SEPARATION AGREEMENT AND RELEASE

This Separation Agreement and Release (“Agreement”) is made by and between John A. Josey (“Executive”) and Peloton Therapeutics, Inc. (the “Company”) (jointly referred to as the “Parties” or individually referred to as a “Party”).

RECITALS

WHEREAS, Executive was employed by the Company as its President and Chief Executive Officer;

WHEREAS, Executive signed an employment letter with the Company on [Click And Type Date] (the “Employment Letter”);

WHEREAS, Executive signed an At-Will Employment, Confidential Information, Invention Assignment and Arbitration Agreement with the Company on August 31, 2011 (the “Proprietary Information Agreement”);

WHEREAS, Executive previously was granted equity awards to acquire the Company’s common stock (each, a “Company Equity Award”) pursuant to a Company equity incentive plan and the applicable form of award agreement thereunder (collectively, the “Stock Agreements”).

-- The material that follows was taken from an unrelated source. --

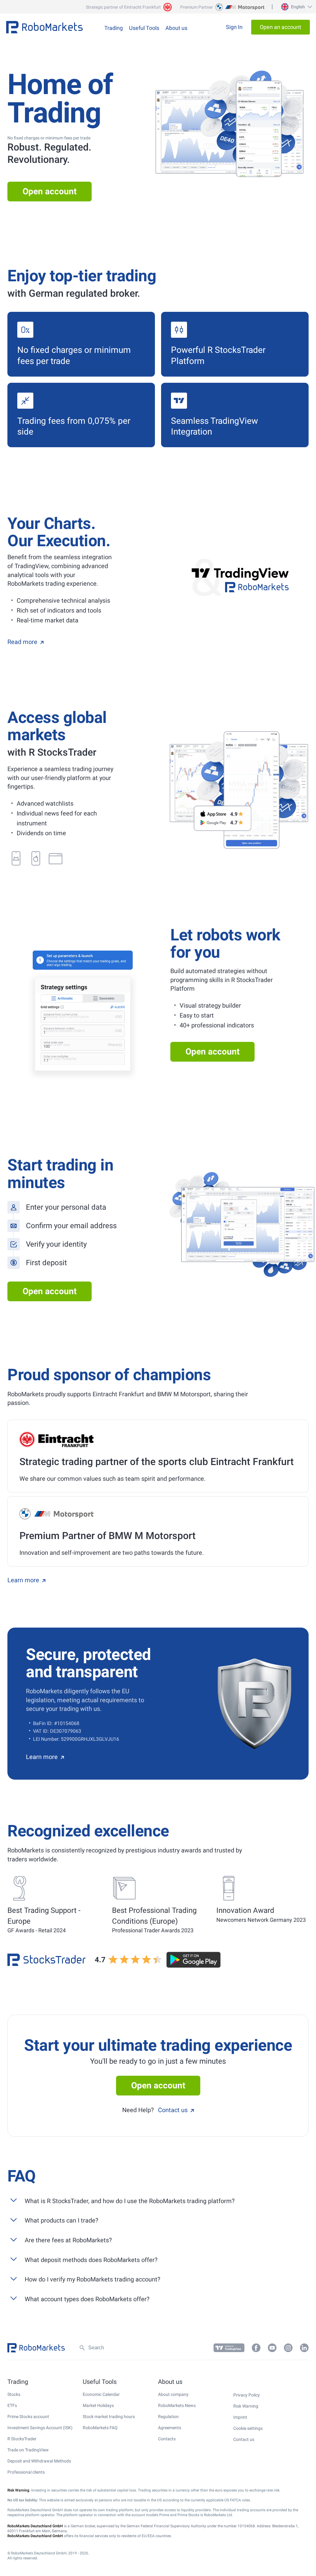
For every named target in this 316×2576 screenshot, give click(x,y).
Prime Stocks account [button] (28, 2416)
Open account (50, 191)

WHEREAS, Executive separated from employment with the Company effective [Click And Type Date] (the “Separation Date”); and

WHEREAS, the Parties wish to resolve any and all disputes, claims, complaints, grievances, charges, actions, petitions, and demands that the Executive may have against the Company and any of the Releasees as defined below, including, but not limited to, any and all claims arising out of or in any way related to Executive’s employment with or separation from the Company.

NOW, THEREFORE, in consideration of the mutual promises made herein, the Company and Executive hereby agree as follows:

AGREEMENT

1.    Consideration. In consideration of Executive’s execution of this Agreement and Executive’s fulfillment of all of its terms and conditions, and provided that Executive does not revoke the Agreement under paragraph 6 below, the Company agrees as follows:

[Applicable consideration to be added from employment letter].

Executive acknowledges that without this Agreement, he is otherwise not entitled to the consideration listed in this Section 1.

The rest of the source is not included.